Mexico City - Mexican police opened a file on Nobel Prize winner Gabriel Garcia Marquez in 1982, as "pro-Cuban and pro-Soviet" and a "propaganda agent" of communist Cuba, according to files published by Mexican daily El Universal on Monday. The newspaper reported Sunday that the author of One Hundred Years of Solitude among many other works had been spied on by Mexico from the mid-1960s to at least the 1980s. The Colombian-born Garcia Marquez settled in Mexico in the early 1960s.
El Universal documented how in March 1982 - months before he was awarded the Nobel Prize for Literature - a report pointed to Garcia Marquez's decision to give Cuban authorities the full rights over his work Chronicle of a Death Foretold.

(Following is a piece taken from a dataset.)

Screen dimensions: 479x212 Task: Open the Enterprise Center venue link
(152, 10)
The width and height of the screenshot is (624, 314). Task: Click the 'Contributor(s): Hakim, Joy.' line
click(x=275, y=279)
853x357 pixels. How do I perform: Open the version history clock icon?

"The above confirms that Gabriel Garcia Marquez, besides being pro-Cuban and pro-Soviet, is a propaganda agent in the service of the intelligence department of that country (Cuba)," according to the document issued by Mexico's old political police.
Another document records the arrival at Mexico City airport in the morning of April 30, 1980 of a Soviet-made plane that was coming in from Cuba to pick up "Gabo."
"This plane was sent to Mexico to especially to pick up Gabriel Garcia Marquez, a Colombian writer, under personal instructions of Fidel Castro Ruz, so he could attend the May 1 celebrations in Havana," the report said.
Garcia Marquez requested asylum in Mexico in March 1981, but Mexico refused to grant it "for lack of elements to consider that he was being persecuted by Colombian military authorities," the documents said.
He was however granted protection by Mexican authorities.